In Brixton prison, several psychiatrists examined Christie, and he provided many details, although not all of them accurate. The doctors were unanimous in their dislike of the man. He was "nauseating" and "sniveling." He seemed always to whisper when asked a question that he did not like, as he had at the Evans trial. He also dissociated when describing his foul deeds, talking about himself in the third person as if he were a spectator. His confessions were peppered with evasions and lies.

Christie also boasted about his nefarious deeds to other inmates, comparing himself to the infamous John George Haigh, the acid-bath killer who also had murdered six women. Christie claimed that his goal had been 12.

Once confronted with evidence, he quickly admitted to killing his first two victims, but resisted the idea that he had killed the Evans mother and child. Then he claimed that he did indeed murder Beryl Evans, but not her child. Beryl's was a mercy killing, similar to his wife. She had tried to kill herself with gas and when Christie rescued her (according to him), she begged him to help her do it. The next day he gassed and then strangled her. (He could not have done this since holding the gas close to her would have affected him as well. None of his details about rescuing her and then assisting her were supported by medical fact.) Christie claimed that Beryl offered him sex in exchange for his assistance and he tried but failed to perform.

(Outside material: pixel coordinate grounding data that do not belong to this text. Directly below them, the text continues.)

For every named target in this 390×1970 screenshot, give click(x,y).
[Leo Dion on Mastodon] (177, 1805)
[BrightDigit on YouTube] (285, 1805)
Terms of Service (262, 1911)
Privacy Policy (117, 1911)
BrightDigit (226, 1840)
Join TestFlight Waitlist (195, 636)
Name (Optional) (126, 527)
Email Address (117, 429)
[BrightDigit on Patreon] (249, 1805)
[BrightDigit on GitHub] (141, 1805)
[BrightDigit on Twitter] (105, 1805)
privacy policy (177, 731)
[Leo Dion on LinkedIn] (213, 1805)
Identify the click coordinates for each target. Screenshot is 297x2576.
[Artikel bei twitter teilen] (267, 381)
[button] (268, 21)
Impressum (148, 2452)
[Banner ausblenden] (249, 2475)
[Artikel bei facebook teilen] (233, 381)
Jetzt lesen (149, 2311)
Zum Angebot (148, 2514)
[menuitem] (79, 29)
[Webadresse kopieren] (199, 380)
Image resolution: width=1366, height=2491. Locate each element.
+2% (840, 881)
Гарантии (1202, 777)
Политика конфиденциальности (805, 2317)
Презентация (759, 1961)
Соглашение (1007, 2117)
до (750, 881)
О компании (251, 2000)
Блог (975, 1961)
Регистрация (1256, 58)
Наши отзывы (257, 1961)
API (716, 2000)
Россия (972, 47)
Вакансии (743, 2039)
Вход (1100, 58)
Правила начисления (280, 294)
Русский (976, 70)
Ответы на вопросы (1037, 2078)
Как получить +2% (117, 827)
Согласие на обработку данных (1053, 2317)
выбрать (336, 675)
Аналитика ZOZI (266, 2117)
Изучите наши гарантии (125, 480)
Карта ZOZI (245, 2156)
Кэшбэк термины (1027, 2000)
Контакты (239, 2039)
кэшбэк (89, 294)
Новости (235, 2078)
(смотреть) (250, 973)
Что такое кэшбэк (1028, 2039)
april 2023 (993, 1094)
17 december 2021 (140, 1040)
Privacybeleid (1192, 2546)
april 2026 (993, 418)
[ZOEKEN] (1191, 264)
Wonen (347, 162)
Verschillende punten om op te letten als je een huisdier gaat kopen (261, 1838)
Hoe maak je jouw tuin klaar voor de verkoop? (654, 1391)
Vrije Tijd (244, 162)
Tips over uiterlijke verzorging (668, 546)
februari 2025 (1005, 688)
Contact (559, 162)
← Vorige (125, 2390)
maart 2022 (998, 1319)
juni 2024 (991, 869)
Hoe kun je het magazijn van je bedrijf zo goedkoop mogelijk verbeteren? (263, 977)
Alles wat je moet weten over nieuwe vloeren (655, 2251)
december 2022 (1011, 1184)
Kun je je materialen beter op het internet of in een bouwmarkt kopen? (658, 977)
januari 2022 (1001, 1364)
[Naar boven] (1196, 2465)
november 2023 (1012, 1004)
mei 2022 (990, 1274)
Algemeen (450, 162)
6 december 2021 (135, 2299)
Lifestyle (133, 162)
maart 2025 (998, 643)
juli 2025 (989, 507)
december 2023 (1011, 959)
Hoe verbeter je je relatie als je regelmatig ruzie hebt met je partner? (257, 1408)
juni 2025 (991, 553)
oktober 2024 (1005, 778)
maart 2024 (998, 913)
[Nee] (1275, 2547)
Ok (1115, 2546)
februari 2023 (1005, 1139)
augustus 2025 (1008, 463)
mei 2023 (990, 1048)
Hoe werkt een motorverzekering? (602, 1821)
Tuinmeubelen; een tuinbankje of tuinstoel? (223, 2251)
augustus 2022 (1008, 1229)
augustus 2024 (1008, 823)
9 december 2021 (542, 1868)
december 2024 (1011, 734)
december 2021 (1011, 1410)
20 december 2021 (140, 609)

He later said to a chaplain that he did not think he had murdered Beryl, but had gotten the impression from his attorney that for an insanity defense it would be better for him to admit to as many murders as possible.

When asked about the pubic hair collection, he said that one clump was Beryl's. Her body was exhumed for comparison, but it was evident that no hair had been cut from her. To whom this hair belonged remained a mystery, as Christie could not (or would not) recall.

He stood trial at the Old Bailey on June 22nd, 1953 on the charge of murdering his wife. It was the same court where Evans had been tried. The presiding judge was Justice Finnemore and the prosecutor attorney general Sir Lionel Heald. Derek Curtis-Bennett defended Christie, who pleaded Not Guilty by Reason of Insanity.

All of the murders were brought in by the defense to prove how insane he must have been. His own attorney called him a maniac and madman. Dr. Jack Abbott Hobson, a psychiatrist for the defense, concurred. He said Christie was a severe hysteric who may have known what he was doing at the time of each murder, but did not appreciate that it was wrong. He suffered a defect of reason that prevented him from fully appreciating the criminality and immorality of his act.

The prosecution had two distinguished professionals for rebuttal, Dr. Matheson and Dr. Desmond Curran. Matheson agreed that Christie had a hysterical personality, but that was a neurosis, not a defect of reason. To his mind, Christie was not insane. Curran found Christie to be an inadequate personality with hysterical features, and similarly detected no defect of reason.

Heald presented to the jury the account given by Christie of the murder of his own wife. He indicated that the things that Christie did to avoid detection were indicative of knowledge of wrongdoing.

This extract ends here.